SRINAGAR, India (AP) — Government forces fired on anti-India protesters Saturday and killed a teenage student on the second day of violent clashes in the disputed Himalayan region of Kashmir, police said. Relatives disputed the official account, saying the boy was killed in custody.
The protesters, hurling rocks and shouting slogans, had gathered Saturday morning in the western village of Narbal as shops, businesses and public transportation shut down for a strike called by separatists challenging India's sovereignty in Kashmir, police said.
Troops fired on the demonstrators, killing the boy, police inspector general Syed Javaid Mujtaba Gillani said. Relatives and villagers contested the official story, however, saying the teen had been picked up by authorities before being shot.
"They detained him and held him on a roadside for a while. Later they shot him," the boy's uncle Tariq Ahmed Sofi told reporters.
In an unusual move for law enforcement in Kashmir, police quickly opened a case for murder and began investigating the boy's death. In a statement, they called the incident "unfortunate" and said the preliminary inquiry indicated that Indian forces "acted in violation of the laid down SOP (standard operating procedure)."
"All this is matter of investigation," police director-general K. Rajendra said. "We've registered a case, and the truth will come out."
Locals and rights groups have long said, however, that such investigations rarely yield results and are aimed only at calming public anger.
The boy was identified as Suhail Ahmed Sofi. His exact age was not immediately clear, with reports ranging from 15 to 18 years old.
News of his death drew hundreds more angry villagers to join the protests in Narbal, and troops tried to disperse them with tear gas. At least six police officers and paramilitary soldiers and four protesters were injured. Some protesters torched a government-run cafeteria.

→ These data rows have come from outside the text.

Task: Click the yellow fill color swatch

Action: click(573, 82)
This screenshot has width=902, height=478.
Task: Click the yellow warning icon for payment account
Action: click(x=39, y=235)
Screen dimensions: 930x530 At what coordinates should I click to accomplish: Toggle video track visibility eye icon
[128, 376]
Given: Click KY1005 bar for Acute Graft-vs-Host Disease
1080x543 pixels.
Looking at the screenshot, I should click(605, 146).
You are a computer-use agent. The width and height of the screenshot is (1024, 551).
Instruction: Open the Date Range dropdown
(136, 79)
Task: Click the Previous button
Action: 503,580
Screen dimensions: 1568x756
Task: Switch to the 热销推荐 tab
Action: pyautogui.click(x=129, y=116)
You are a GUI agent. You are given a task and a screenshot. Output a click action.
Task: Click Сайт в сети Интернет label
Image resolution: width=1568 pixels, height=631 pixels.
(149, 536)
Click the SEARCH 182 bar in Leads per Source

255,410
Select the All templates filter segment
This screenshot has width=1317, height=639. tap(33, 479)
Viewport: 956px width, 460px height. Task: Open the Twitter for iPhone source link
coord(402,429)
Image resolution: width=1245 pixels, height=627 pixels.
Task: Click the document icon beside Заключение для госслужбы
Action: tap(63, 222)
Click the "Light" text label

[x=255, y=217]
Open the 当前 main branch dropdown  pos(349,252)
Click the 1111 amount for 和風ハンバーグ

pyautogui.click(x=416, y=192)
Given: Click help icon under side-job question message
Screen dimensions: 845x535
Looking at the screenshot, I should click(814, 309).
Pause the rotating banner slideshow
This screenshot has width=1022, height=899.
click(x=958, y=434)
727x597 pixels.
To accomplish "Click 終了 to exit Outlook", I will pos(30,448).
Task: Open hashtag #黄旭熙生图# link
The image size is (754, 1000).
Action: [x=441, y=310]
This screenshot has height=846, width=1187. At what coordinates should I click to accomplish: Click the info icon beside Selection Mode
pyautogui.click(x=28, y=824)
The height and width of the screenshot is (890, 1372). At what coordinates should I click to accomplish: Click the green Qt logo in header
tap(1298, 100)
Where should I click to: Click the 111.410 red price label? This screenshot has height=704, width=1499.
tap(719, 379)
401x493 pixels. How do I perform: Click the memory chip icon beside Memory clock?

Later, thousands of people attended the boy's funeral, chanting slogans including "We want freedom" and "Long live Pakistan."
Protests and clashes also erupted in at least half a dozen other towns and villages across Kashmir. In total, at least 16 police officers and 12 protesters were injured in the clashes, including those in Narbal. Authorities put all separatist leaders under house arrest in an attempt to keep the demonstrations from spiraling out of control.
Separatist leader Syed Ali Geelani called for Saturday's strike a day after Indian authorities arrested another separatist leader, Masarat Alam, for leading an anti-India march and raising pro-Pakistan slogans.
Alam's arrest — just weeks after his release from five years in prison on the same charge — sparked violent clashes Friday between protesters and law enforcement officials that left 20 police personnel and five protesters injured.
Geelani also accused the Indian media of biased reporting on the conflict, and complained of earlier arrests and unlawful killings. On Monday, the Indian army said a gunbattle near the southern town of Tral had killed the brother of a rebel commander along with a local militant, while relatives and local residents alleged that the brother was tortured to death.
Kashmir is divided between neighboring India and Pakistan, and pro-Pakistan slogans are nothing new within the mostly Muslim region, where most people mistrust Indian rule. Since an insurgency erupted in 1989, several militant groups in Kashmir have been demanding the region be given full independence or merged with Pakistan.
An estimated 68,000 people have died in the fighting and ensuing crackdown by Indian forces. With the insurgency largely suppressed, anti-India sentiment is now mostly expressed through street demonstrations.